* Directions *
A – Answer these questions using the article below about the Dublin-built radiation experiment:
(i) For how many years has the Dublin Institute for Advanced Studies been involved with NASA missions?
(ii) At about what altitude does the International Space Station orbit?
(iii) What does the abbreviation LET stand for?
B – Duplicate the part of the article below about the Dublin-built radiation experiment that opens with the words containing "The National Aeronautics" and closes with "on the ground.".

* Passage provided *
■ ■ ■ ■ ■ ■ ■

A little bit of Ireland was due to go into orbit last night, when the space shuttle Endeavour was to carry aloft a scientific experiment built in Dublin. It will measure radiation and provide information that could help any future manned mission to Mars.
The National Aeronautics & Space Administration, which flies the shuttles, invited researchers from Dublin Institute for Advanced Studies to help measure how much space radiation astronauts are exposed to.
The institute has 30 years of involvement with NASA missions and decades of experience of measuring radiation, according to Prof Denis O'Sullivan of the institute's astrophysics section.
O'Sullivan is involved in an ongoing EU project to measure airline crews' exposure to radiation. His experiments, which have flown on Concorde and on Aer Lingus aircraft, have shown that flight crews are exposed to 10 times more radiation than staff on the ground.
This time, he is going to measure how much radiation astronauts on the shuttle and the International Space Station are exposed to during a 10-day flight. NASA is particularly interested because of proposals for a two-year return trip to Mars, during which radiation exposure could become a problem, according to O'Sullivan.
Until now, he says, astronauts' exposure has been fairly limited, because of the relatively low altitudes involved. The station orbits at about 400 kilometres; the shuttle tends to work in the 200- to 400-kilometre range. This will change with any attempt on Mars, however, which will involve more than two years of space travel, well away from any protective cover provided by earth.
The team's concerns are cosmic and solar radiation; the sun's rays include fast-moving protons, neutrons and heavy atoms stripped clean of their electrons. The particles continuously bombard the earth, but the atmosphere absorbs most of the energy. Space travellers do not benefit from this protective blanket.
Like X-rays and other forms of radiation, cosmic rays can kill cells and cause genetic damage that can lead to cancer; hence NASA's interest.
"The particles come from galactic cosmic rays, trapped particles above the earth, solar energetic particles and also from secondary particles from the station's walls," says O'Sullivan. The neutrons and heavy nuclei in particular can kick up recoil particles if they collide with atomic nuclei in the body or, indeed, in the shielding or other structures in the station or shuttle. "The main thing is to measure the linear energy transfer, or LET. It is basically the energy the particle deposits per unit distance in matter."

■ ■ ■ ■ ■ ■ ■

* Dataset extract *
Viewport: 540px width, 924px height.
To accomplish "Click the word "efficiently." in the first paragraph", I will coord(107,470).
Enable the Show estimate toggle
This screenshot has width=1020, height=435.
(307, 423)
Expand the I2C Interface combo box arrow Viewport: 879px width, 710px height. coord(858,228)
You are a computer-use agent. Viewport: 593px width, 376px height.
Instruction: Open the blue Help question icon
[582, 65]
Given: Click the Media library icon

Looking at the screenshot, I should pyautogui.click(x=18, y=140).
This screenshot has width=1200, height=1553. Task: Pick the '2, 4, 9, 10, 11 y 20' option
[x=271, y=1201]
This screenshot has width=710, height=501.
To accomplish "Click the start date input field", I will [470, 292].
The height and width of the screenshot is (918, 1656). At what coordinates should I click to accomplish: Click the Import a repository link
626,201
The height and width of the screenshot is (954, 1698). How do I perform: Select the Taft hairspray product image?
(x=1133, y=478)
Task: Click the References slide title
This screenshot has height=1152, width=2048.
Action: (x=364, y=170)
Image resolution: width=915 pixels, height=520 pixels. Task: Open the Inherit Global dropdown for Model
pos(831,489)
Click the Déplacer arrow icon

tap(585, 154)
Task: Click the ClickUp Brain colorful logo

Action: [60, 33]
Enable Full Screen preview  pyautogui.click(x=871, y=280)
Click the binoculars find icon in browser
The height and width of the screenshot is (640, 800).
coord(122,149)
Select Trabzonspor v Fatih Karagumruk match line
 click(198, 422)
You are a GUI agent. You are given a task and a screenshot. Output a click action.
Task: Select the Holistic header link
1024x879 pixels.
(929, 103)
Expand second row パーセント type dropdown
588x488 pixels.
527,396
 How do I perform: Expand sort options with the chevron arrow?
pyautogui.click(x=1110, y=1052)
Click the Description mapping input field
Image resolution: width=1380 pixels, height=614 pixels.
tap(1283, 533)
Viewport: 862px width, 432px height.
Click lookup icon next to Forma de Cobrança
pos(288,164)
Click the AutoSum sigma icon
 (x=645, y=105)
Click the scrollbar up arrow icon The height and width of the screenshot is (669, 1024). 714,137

■ ■ ■ ■ ■ ■ ■

* Task responses *
A –
(i) 30 years
(ii) About 400 kilometers
(iii) Linear energy transfer

B –
The National Aeronautics & Space Administration, which flies the shuttles, invited researchers from Dublin Institute for Advanced Studies to help measure how much space radiation astronauts are exposed to.
The institute has 30 years of involvement with NASA missions and decades of experience of measuring radiation, according to Prof Denis O'Sullivan of the institute's astrophysics section.
O'Sullivan is involved in an ongoing EU project to measure airline crews' exposure to radiation. His experiments, which have flown on Concorde and on Aer Lingus aircraft, have shown that flight crews are exposed to 10 times more radiation than staff on the ground.